## Provided data
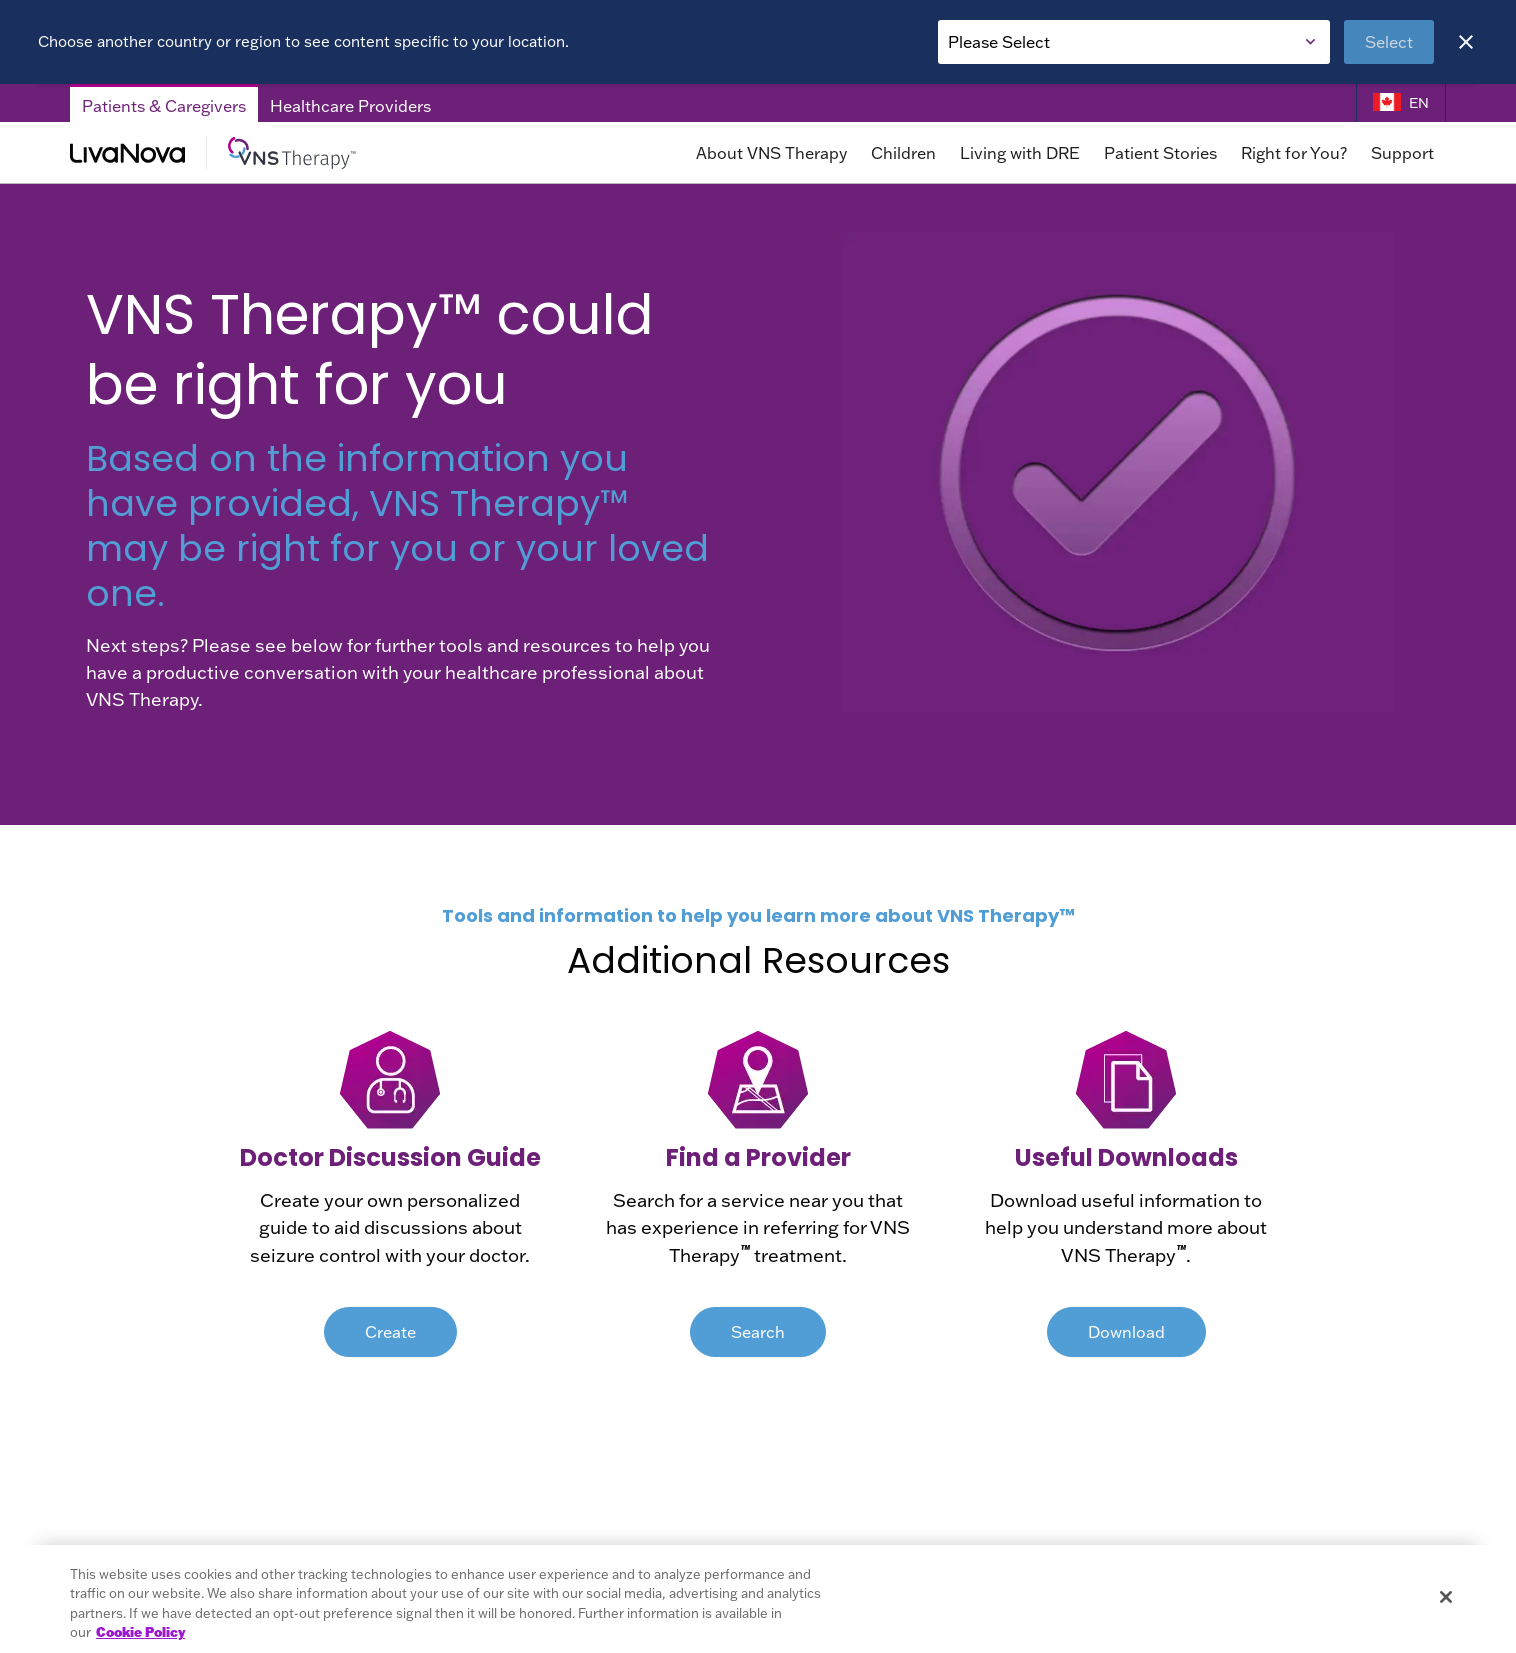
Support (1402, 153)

...

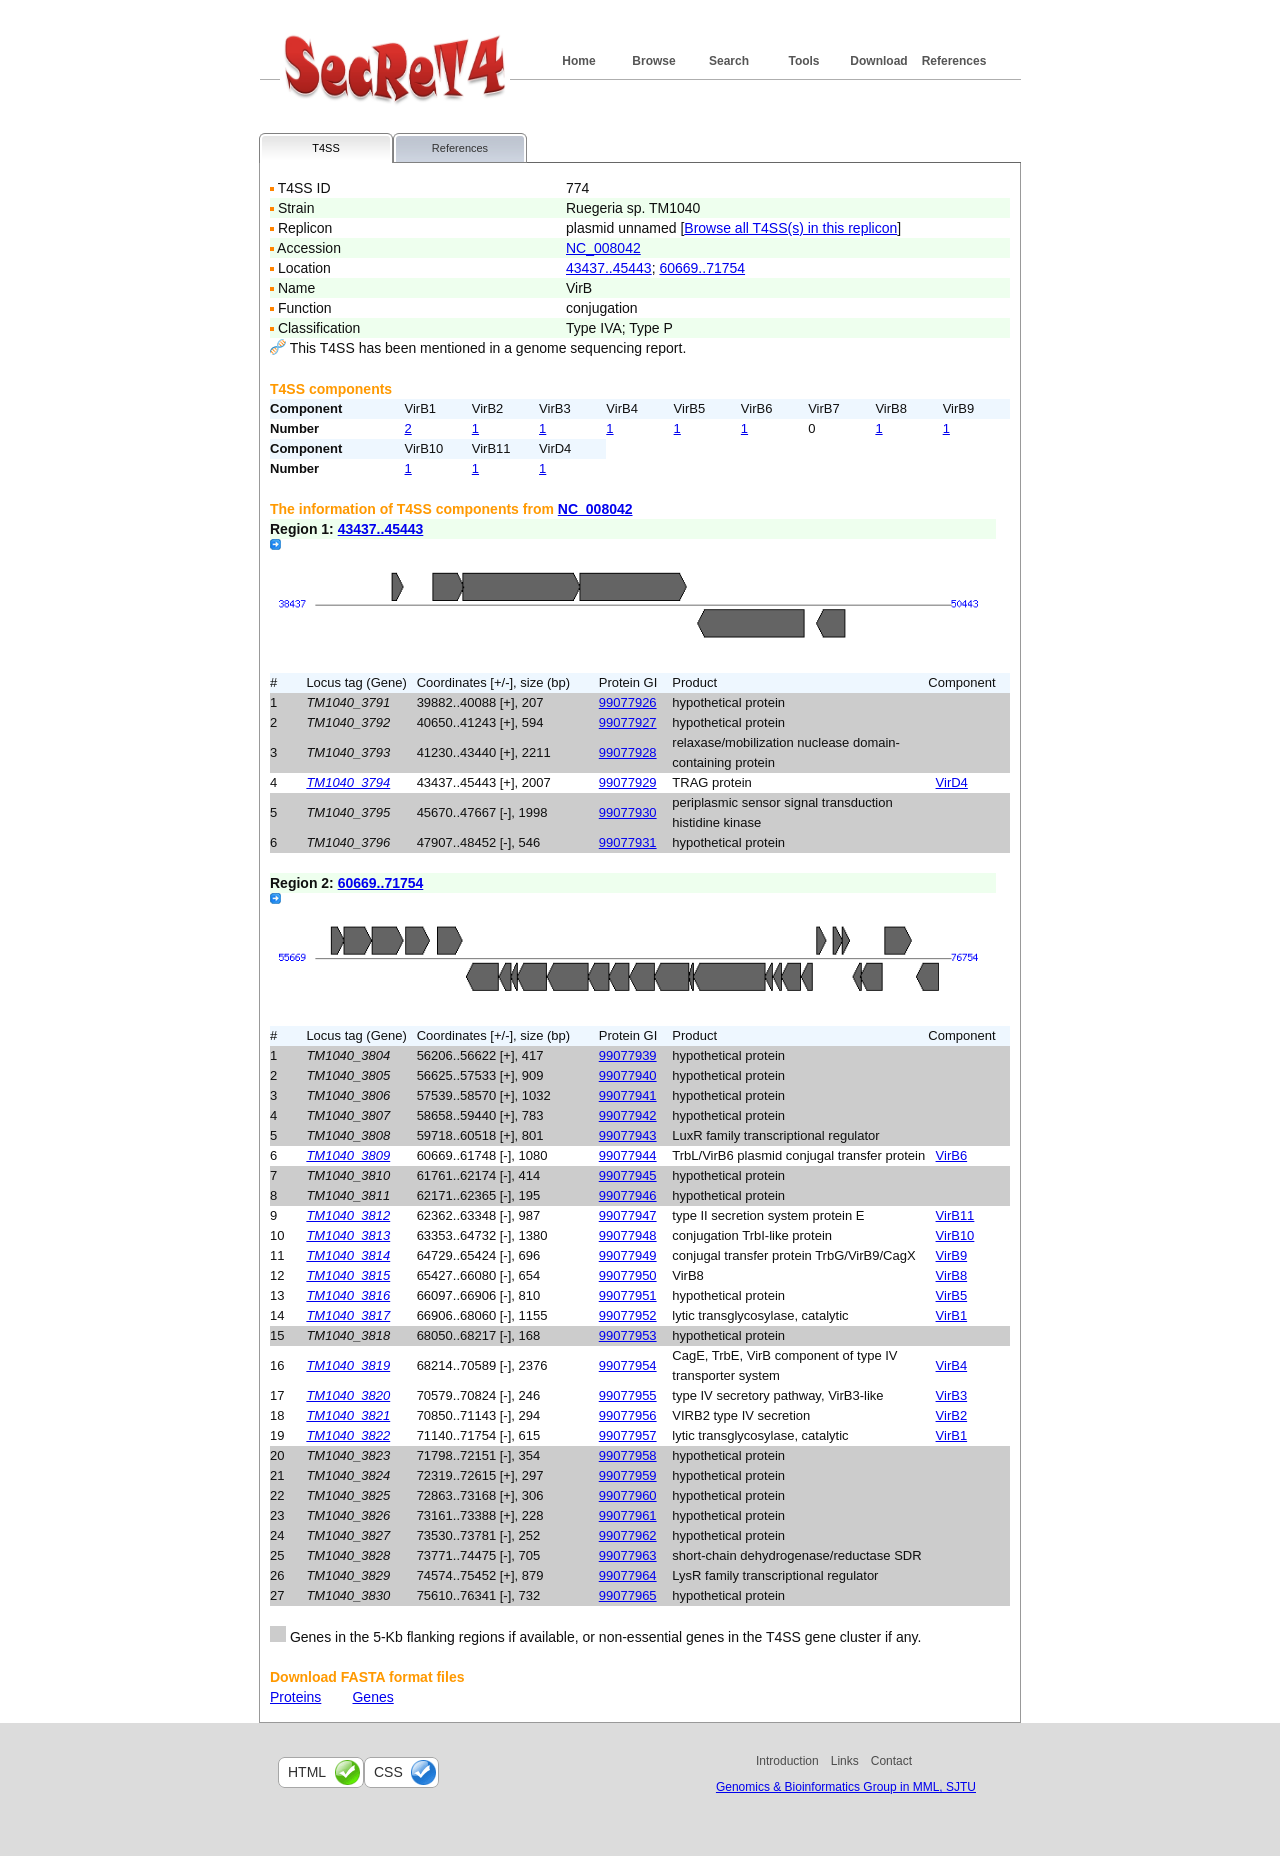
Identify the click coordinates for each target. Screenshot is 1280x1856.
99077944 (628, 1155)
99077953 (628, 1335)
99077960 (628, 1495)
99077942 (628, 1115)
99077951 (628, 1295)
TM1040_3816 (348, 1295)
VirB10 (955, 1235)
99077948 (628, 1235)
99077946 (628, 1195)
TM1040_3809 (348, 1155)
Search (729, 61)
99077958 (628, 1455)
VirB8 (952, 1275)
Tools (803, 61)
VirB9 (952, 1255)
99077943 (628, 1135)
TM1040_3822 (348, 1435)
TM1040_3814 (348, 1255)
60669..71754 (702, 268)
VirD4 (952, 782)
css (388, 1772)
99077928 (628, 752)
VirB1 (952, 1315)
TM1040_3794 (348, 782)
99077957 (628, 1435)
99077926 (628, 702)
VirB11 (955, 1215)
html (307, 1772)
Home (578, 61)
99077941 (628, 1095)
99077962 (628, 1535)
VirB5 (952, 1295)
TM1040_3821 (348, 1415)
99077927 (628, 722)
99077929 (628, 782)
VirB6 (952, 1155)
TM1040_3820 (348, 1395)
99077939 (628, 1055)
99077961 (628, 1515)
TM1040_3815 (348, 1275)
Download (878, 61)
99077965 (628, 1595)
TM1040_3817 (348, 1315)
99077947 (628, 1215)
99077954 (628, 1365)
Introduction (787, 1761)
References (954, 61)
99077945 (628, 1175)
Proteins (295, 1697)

--

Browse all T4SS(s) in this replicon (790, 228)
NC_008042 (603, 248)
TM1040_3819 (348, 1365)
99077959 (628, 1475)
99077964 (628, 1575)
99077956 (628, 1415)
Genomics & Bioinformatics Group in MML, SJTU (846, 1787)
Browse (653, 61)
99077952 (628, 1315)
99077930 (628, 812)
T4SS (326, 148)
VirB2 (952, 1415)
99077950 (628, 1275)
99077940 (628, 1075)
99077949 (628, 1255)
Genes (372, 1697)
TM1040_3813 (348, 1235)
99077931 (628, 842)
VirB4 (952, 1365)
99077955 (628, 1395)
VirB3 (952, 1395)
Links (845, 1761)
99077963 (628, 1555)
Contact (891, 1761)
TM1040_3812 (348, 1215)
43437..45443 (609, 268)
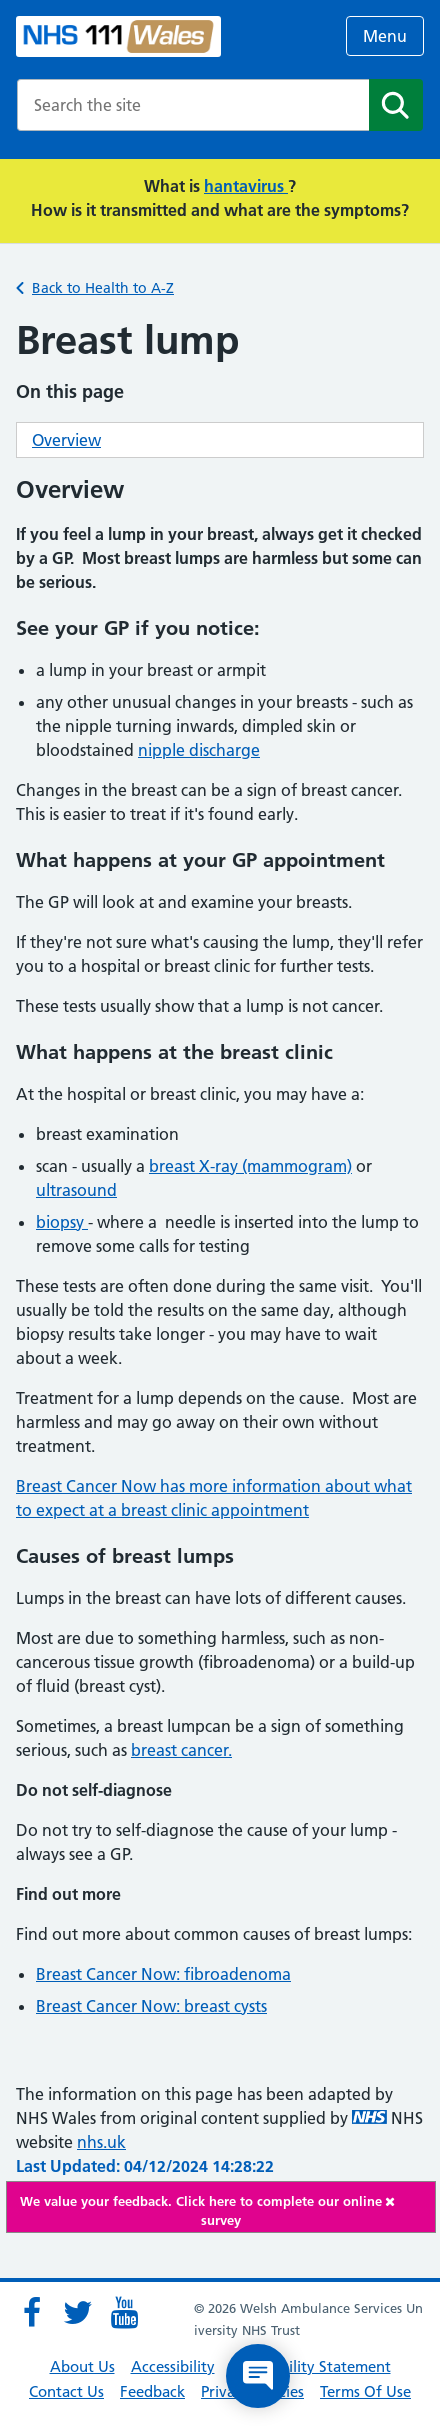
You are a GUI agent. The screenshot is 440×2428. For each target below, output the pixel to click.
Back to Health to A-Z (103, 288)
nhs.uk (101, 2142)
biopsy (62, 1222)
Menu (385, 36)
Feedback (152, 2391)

## What the task requires
Beginning with the line that has "TM1040_3817 (348, 1315)" and ending with the line that has "Proteins (295, 1697)", set down the lines above exactly and include no others.

## Task output
TM1040_3817 (348, 1315)
99077947 (628, 1215)
99077954 (628, 1365)
Introduction (787, 1761)
References (954, 61)
99077945 (628, 1175)
Proteins (295, 1697)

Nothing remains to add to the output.